When going through bankruptcy or after you file, your credit score will suffer a blow. Fortunately, there are ways that you can bounce back from bankruptcy with a better credit score than ever. One way that many people build their credit is through the use of a secured credit card.
Nerdwallet describes a secured credit card as a credit card upheld by a cash deposit.
How does a secured credit card work?
Secured credit cards are easier to obtain than unsecured cards. Unsecured cards pose a higher risk to lenders. However, when you apply for a secured card, you have to make a deposit. The deposit is the amount that you can borrow against. If you do not pay your bill, then your creditor can take the money from the deposit. If you always pay your bills, however, then you eventually qualify for an unsecured card. When you make the switch, you receive your initial deposit.

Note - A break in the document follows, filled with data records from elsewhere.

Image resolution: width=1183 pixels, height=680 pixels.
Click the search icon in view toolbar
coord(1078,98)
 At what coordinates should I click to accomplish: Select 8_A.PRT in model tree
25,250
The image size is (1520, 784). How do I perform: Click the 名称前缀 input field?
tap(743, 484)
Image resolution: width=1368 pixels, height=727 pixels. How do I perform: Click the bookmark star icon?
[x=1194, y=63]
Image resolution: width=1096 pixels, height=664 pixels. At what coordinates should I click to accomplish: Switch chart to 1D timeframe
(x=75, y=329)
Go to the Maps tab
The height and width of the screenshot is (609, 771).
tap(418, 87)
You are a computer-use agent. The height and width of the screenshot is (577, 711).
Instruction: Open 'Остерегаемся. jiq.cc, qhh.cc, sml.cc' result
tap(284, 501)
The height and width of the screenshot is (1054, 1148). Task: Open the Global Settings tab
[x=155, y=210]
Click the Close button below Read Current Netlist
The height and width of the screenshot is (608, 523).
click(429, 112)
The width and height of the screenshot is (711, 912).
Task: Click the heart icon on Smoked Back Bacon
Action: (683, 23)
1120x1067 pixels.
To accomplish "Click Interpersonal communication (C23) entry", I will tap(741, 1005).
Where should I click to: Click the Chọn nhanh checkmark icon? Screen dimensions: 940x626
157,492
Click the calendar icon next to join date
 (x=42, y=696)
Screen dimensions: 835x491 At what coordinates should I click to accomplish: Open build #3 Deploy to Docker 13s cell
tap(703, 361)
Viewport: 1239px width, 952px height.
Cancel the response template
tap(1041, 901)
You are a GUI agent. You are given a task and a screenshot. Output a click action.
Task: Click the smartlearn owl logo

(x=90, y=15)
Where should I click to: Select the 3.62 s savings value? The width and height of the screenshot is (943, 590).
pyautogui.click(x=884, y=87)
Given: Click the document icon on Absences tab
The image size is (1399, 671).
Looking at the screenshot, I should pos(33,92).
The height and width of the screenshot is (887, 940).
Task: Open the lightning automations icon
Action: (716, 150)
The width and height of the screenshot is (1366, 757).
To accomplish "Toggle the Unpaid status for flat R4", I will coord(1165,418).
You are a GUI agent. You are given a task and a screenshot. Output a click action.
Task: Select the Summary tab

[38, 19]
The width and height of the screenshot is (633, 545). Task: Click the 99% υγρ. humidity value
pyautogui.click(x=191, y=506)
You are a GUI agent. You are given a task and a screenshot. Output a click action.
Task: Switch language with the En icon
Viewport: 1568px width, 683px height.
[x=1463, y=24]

How can you build your credit?
After receiving a secured credit card, you may wonder what you should do next. To rebuild your credit, you need to practice care when you use the card. Try to use it sparingly. Make small purchases every month that you know you have the funds for. Never make a purchase that you cannot pay off. Before your due date, pay your credit card off every month. When you pay off the card, you do not have to worry about interest.
After a year, you should begin to see a big difference in your credit score. Many people can apply for a standard credit card or unsecured card within a year of using the secured card.